++++ THE INPUT

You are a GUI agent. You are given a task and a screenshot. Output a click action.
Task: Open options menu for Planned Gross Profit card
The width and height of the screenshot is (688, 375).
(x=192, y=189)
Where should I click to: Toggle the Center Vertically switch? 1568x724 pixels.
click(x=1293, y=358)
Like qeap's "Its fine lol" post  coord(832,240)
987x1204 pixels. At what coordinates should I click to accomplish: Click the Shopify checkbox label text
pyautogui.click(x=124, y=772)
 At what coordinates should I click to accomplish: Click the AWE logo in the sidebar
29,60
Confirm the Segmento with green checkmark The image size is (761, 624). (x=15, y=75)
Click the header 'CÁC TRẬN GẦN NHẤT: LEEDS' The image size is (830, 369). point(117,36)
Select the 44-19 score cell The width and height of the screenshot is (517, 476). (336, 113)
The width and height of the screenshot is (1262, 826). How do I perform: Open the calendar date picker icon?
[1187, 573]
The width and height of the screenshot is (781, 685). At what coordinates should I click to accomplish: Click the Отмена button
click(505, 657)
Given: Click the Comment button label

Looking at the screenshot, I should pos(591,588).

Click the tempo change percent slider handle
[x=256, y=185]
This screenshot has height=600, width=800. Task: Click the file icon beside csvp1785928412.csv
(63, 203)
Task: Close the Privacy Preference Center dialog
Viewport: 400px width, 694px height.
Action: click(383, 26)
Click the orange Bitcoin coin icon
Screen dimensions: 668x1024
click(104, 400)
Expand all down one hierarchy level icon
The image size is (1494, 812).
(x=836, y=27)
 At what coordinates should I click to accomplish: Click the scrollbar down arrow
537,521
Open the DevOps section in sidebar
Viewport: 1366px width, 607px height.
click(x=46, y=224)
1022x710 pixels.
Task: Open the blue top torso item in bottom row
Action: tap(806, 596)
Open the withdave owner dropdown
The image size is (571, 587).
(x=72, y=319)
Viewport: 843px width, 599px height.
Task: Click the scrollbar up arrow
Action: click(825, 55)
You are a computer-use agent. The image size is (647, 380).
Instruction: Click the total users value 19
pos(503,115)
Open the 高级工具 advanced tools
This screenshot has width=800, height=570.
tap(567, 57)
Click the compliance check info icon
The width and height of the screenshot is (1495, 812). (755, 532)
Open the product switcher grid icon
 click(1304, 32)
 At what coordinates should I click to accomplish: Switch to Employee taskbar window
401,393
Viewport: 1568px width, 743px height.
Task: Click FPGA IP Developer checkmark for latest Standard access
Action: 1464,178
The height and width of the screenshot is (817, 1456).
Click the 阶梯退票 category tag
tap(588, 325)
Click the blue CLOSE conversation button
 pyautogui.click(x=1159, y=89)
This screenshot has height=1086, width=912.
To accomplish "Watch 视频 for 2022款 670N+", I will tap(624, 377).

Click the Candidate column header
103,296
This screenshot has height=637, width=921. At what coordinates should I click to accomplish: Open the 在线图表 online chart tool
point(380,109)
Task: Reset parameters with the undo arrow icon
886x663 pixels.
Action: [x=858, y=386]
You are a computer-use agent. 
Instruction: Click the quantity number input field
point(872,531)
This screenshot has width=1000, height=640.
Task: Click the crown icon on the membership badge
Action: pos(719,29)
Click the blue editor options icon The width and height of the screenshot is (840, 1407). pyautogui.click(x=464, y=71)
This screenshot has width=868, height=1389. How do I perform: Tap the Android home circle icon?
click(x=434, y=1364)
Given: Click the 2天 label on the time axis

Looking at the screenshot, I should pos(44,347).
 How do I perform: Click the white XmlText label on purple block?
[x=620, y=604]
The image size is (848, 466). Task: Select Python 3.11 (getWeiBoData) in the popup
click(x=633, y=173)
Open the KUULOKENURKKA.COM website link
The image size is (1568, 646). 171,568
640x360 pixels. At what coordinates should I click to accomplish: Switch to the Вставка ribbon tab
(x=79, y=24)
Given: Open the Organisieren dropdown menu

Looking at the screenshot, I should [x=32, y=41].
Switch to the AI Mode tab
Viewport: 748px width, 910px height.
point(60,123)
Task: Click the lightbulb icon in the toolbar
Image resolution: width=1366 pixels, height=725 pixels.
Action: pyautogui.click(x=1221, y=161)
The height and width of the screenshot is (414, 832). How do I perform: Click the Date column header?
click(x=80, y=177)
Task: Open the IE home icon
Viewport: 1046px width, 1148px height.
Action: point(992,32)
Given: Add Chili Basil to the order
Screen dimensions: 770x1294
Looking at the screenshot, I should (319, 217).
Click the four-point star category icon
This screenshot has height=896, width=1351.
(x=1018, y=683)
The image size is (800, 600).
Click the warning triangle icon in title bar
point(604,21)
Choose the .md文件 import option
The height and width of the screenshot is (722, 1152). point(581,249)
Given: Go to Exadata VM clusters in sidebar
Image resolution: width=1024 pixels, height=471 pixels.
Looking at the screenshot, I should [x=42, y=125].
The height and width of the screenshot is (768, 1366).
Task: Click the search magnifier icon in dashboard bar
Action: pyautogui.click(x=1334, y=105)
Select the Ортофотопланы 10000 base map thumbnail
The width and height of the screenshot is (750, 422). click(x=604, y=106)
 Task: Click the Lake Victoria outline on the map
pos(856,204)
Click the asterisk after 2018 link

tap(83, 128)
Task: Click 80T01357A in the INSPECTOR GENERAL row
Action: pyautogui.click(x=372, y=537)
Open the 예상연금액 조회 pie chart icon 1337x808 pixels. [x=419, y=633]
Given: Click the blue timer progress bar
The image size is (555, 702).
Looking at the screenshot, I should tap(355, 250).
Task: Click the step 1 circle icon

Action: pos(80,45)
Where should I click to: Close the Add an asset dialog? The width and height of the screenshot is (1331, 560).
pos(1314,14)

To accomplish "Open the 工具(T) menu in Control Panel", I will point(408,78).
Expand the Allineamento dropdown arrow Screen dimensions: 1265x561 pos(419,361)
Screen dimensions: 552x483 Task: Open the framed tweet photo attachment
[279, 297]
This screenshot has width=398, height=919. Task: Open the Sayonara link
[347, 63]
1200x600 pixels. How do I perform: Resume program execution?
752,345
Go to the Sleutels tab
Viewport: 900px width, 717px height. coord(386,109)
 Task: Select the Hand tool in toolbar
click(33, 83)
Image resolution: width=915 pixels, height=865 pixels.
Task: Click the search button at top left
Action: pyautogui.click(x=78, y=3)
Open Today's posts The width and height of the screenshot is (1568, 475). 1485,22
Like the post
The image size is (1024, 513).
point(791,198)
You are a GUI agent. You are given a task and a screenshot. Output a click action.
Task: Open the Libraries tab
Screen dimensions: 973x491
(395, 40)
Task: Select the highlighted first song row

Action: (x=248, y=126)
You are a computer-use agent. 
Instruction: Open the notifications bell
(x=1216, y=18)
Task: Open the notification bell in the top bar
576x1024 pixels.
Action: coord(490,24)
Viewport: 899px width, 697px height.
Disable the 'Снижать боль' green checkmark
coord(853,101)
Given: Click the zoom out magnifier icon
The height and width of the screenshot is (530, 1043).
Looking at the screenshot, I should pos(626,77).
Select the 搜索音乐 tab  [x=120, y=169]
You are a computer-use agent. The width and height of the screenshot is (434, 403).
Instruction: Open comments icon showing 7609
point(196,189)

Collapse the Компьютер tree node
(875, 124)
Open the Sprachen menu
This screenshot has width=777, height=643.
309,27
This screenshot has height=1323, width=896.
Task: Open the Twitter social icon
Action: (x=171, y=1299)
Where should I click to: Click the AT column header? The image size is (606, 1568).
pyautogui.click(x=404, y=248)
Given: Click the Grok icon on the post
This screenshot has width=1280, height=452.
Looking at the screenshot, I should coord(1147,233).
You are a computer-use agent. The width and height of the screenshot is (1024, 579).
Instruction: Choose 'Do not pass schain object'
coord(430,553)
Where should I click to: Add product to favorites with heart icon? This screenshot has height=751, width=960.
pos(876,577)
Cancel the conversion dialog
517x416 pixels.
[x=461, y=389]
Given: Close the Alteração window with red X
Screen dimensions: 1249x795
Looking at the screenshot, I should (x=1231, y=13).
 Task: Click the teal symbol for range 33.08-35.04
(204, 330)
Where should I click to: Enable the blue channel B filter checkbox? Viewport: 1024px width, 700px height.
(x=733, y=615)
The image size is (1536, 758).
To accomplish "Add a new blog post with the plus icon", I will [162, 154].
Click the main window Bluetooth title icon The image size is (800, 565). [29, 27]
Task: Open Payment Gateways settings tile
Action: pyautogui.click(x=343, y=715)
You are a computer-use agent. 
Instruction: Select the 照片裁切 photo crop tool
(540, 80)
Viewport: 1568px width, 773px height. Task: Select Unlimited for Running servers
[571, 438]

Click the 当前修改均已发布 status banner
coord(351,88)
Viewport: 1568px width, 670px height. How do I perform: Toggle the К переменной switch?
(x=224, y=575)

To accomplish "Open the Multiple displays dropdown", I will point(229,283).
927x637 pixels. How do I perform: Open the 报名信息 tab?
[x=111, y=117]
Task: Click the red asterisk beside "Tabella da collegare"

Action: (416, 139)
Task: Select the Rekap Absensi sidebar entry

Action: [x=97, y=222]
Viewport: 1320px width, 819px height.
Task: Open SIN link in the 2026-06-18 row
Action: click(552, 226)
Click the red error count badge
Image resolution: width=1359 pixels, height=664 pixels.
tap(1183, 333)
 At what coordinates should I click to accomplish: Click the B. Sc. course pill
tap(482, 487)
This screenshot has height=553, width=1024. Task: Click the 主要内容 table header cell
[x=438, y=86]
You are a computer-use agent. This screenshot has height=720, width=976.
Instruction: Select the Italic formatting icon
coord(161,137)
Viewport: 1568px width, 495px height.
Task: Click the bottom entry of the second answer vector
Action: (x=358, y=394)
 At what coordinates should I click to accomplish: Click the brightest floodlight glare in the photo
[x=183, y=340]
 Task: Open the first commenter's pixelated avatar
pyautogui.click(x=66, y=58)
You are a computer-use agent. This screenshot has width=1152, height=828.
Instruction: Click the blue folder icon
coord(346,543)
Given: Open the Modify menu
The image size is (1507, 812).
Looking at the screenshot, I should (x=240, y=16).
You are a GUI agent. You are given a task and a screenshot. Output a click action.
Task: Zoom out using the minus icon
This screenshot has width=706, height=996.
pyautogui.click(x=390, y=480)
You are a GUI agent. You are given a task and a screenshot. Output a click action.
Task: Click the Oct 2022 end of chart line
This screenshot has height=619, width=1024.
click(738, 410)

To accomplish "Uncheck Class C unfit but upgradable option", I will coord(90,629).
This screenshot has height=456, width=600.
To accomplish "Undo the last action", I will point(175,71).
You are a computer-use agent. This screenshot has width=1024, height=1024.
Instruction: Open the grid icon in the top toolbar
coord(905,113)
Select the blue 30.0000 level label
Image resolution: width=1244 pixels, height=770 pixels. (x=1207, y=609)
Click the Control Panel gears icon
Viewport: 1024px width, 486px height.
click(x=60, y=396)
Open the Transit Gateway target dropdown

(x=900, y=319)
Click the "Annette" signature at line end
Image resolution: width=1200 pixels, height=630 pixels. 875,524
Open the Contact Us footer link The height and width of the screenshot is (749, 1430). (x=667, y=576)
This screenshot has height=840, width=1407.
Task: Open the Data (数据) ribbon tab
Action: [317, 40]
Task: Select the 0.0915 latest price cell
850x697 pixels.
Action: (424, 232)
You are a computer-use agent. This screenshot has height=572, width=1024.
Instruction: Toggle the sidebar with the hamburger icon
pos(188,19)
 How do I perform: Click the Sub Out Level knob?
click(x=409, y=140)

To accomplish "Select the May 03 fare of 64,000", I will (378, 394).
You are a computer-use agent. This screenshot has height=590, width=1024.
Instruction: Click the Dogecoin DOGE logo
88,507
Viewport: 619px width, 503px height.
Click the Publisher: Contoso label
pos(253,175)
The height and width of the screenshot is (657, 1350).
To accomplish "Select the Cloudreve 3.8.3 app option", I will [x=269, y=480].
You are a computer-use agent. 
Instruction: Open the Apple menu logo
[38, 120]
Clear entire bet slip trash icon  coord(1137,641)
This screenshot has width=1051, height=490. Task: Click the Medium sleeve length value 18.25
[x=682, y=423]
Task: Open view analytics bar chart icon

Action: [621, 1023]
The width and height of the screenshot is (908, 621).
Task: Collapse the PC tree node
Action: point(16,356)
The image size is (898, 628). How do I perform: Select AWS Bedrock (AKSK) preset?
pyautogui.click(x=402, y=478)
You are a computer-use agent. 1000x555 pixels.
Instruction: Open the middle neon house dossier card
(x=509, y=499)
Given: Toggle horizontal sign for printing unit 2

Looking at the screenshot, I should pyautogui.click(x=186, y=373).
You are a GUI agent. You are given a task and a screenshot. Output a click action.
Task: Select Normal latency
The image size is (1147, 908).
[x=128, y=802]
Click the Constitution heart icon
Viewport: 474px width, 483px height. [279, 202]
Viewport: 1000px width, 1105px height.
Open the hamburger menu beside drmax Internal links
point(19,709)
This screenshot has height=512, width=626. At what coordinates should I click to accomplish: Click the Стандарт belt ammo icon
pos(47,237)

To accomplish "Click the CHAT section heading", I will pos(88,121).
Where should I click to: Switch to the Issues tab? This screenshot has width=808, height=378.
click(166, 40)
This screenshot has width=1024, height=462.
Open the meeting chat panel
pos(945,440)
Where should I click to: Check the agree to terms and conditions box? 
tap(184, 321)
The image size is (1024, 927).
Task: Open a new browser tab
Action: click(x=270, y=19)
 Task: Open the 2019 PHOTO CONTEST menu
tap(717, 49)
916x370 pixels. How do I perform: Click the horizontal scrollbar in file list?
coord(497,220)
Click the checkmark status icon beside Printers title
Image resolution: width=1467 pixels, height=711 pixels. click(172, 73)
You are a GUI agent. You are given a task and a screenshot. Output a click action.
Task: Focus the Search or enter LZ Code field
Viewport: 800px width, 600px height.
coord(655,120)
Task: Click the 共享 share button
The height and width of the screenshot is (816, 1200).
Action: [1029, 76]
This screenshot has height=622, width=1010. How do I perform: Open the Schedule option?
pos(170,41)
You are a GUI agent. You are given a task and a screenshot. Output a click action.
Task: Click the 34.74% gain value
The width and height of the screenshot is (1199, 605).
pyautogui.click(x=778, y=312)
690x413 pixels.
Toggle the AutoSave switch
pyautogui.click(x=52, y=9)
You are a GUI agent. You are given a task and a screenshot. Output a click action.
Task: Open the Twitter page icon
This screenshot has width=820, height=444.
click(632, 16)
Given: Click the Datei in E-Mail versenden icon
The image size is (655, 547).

++++++++

*TRY IT*:
Nothing but a number should be given: the count of lines above in which the word "Like" occurs.

*RESPONSE TO THE EXERCISE*:
2